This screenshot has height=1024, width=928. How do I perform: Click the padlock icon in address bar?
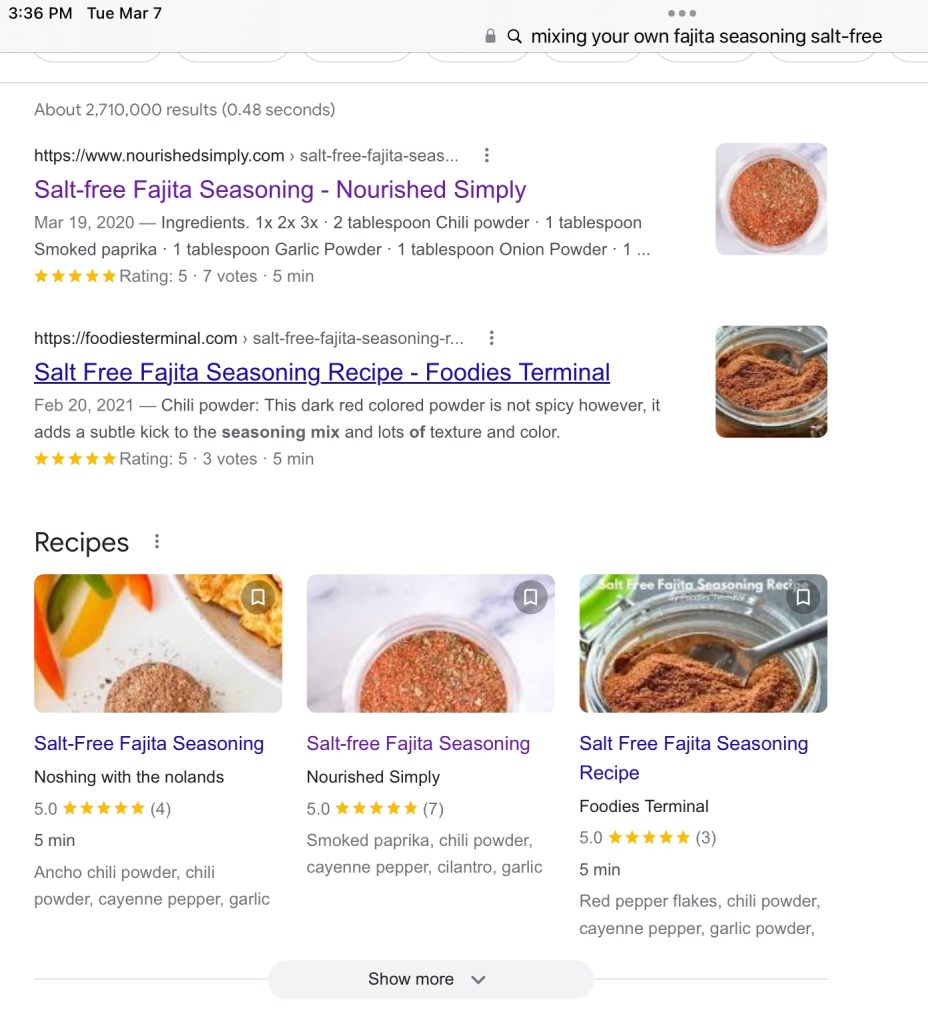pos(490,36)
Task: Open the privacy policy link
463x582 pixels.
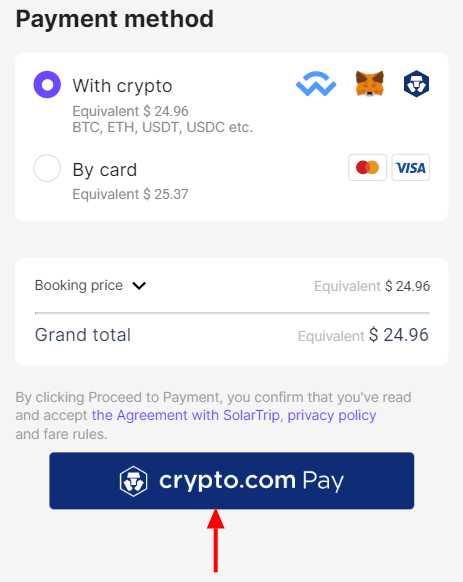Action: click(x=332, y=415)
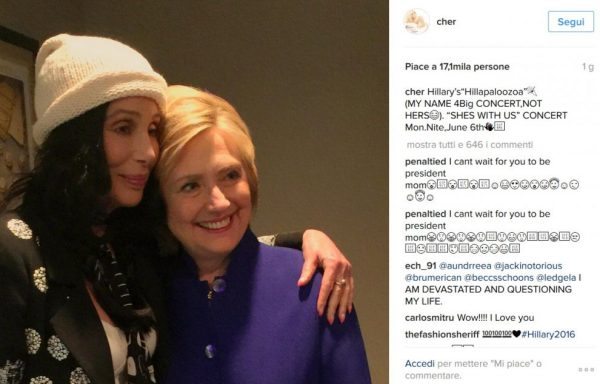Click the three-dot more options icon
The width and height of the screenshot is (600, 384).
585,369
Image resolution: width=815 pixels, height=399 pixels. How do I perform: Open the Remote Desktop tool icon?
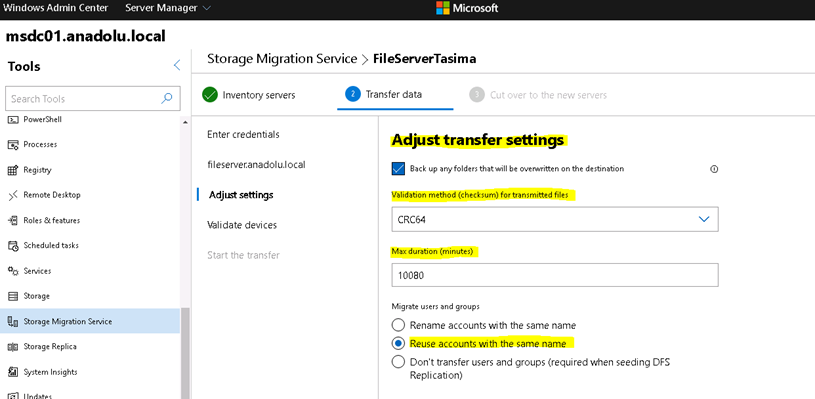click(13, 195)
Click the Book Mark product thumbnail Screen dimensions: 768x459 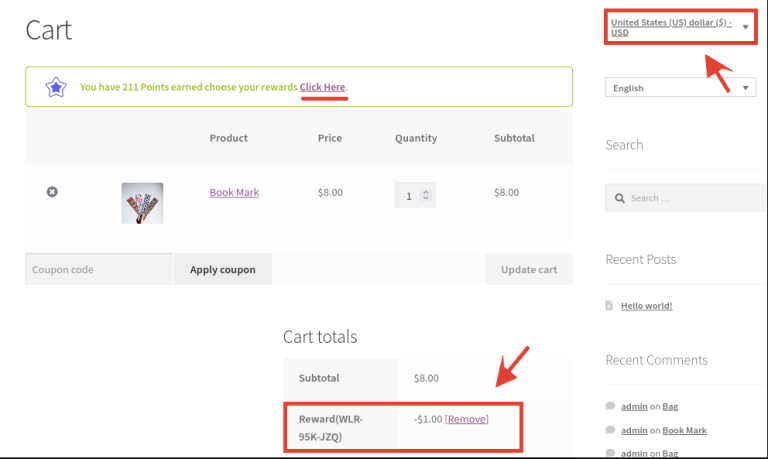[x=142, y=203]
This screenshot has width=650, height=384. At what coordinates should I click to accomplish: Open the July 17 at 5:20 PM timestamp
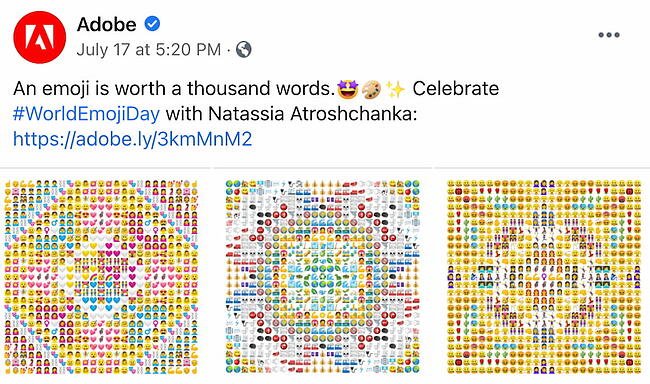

● ● ● ● ● ● ●

What is needed:
Reproduce the records from their start through the line containing "pos(490,36)", substituting "lock icon" for "padlock icon" and leaving everything else unchanged. Omit the pictures from your answer.

Finished answer:
This screenshot has height=1024, width=928. How do I perform: Click the lock icon in address bar?
pos(490,36)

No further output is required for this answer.